Step 1: Load sample data in Db2 Warehouse

  • Open your IBM Cloud Dashboard and under Cloud Foundry Services open your created DB2 Warehouse instance.
  • Click on Open Console in the page opened, as shown below.

Open Db2

  • Once the service opens up, from the side menu, click on the load option.

Load table

  • Select the train.csv file from the unzipped data folder from Kaggle.

File selection

  • Once you load select your appropriate Schema, usually specified as DASH followed by a series of numbers. Click on the New Table option as shown.

New table

  • Name it TITANIC_DATA or any other name of your choice. And click on Begin Load.

Step 2: Add the DB2 Warehouse connection in Watson Studio

  • Open your Watson Studio from IBM Cloud Dashboard and navigate to the created project or create a new Modeler Project and make sure you link your Cloud Object Storage instance to the Project.

Modeler project

  • Click on the Add to Project button and select Connection.

Add to project connection

  • Select your DB2 Warehouse instance created on IBM Cloud.

Db2 Warehouse connection

  • The details would already be filled and click the Create button.

Create Db2 Warehouse connection

Step 3: Create the SPSS Modeler and insert data from Db2 Warehouse

  • Click on the Add to Project button and select Modeler.

Add to project modeler

  • Enter the a name for the modeler and make sure the below options are selected, and click on Create.

Create SPSS

  • On the Right side menu under the Import tab drag and drop the Data Assets node.

Data asset 1

  • Click on the Change Data Asset > Connections > DB2Warehouse and select the your schema or default schema (starting with DASH) and the uploaded table. Next, click on Save.

Data asset 2

Step 4: Visualize, analyze and perform feature selection with SPSS Modeler

  • Given a dataset, SPSS Modeler provides many visualisation tools to understand the data. In this section, the tutorial will show how to create these Visualisations and get insights from the data.

Visualize

  • In the options of the Data Asset node, click on the Preview option and go to Visualizations tab.

Visualization

  • Histograms are used to show the distribution of the data, in this example, plot a graph by taking Age in the x-axis and split-by sex.

Histogram

From this graph we can see that the ages of the passengers, follows a normal distribution, i.e, most people have an age range of 20-55, and there are fewer people who are less than 20 and greater than 50. We can also see that, for some age groups, there are more men than women.

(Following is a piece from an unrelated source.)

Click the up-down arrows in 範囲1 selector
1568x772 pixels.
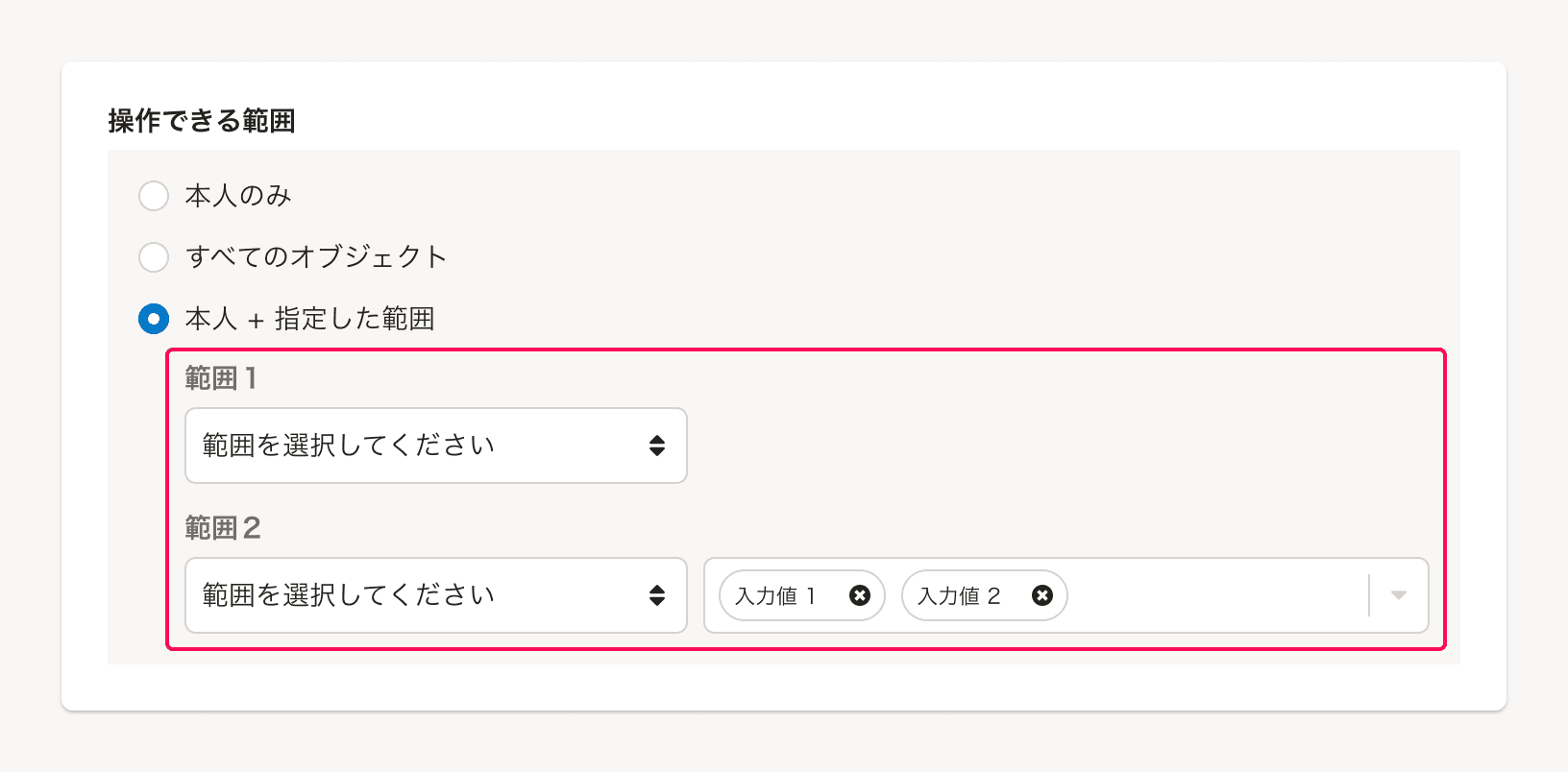click(656, 446)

  • A bar diagram makes it easy to compare sets of data between different groups at a glance. Here we see the comparison between the number of male survivors and the number of female survivors. Taking sex as the category, Summary value as count and the value option as Survived.

Bar image

  • A pie chart is best used when trying to work out the composition of something. In this case we give the category as Cabin.

Pie chart

From this pie chart, we can see that 80% of the Cabin column has NaNs that is missing values. So, we can make a conclusion to drop this column since we know it cannot affect the target, in our case the Survived column.

Feature selection

  • Before using Feature Selection, we need to prepare the dataset. First we use Filler to fill in all missing values with null and NaN values. Next, we filter out the Cabin column from the Visualization stage using Filter node. And, finally we assign the correct Type.

Data preparation

  • In the Type node adjust the Survived column’s Role property as Target.

Set target

  • Use the Feature Selection under the Modeling tab and run the modeler.

Feature selection

  • A model node will be generated, while connecting to a Table node in the Output tab, you can see it filters out the unimportant columns.

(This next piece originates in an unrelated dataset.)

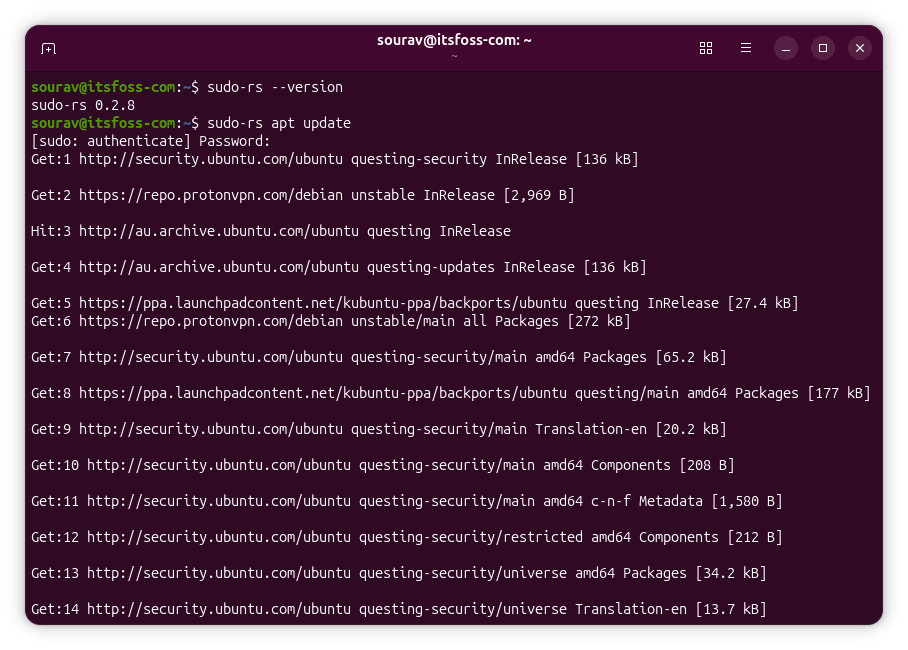
Task: Open the tab overview grid
Action: (x=706, y=48)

Note: Nodes such as Derive and Merge can be used to create new columns from existing columns and merge two dataframes.

Step 5: Save data back to Db2 Warehouse

  • Add the Data Asset Export node from Export tab.
  • Follow the steps from 1. Load Sample Data in Db2 warehouse to connect your Db2 Warehouse instance and select any table.
  • Before saving the changes for the node. Enter a name for the output table, make sure the name is unique to the table names within the schema.

Save data

  • Run the modeler flow and the desired output will be saved in your Db2 Warehouse.

Summary

In this tutorial, you learned how to:

  • Load data from DB2 Warehouse onto SPSS Modeler.
  • Work with SPSS nodes to perform the initial Visualizations, pre-processing and Feature Engineering of a given dataset.
  • Store back data directly to Db2 Warehouse.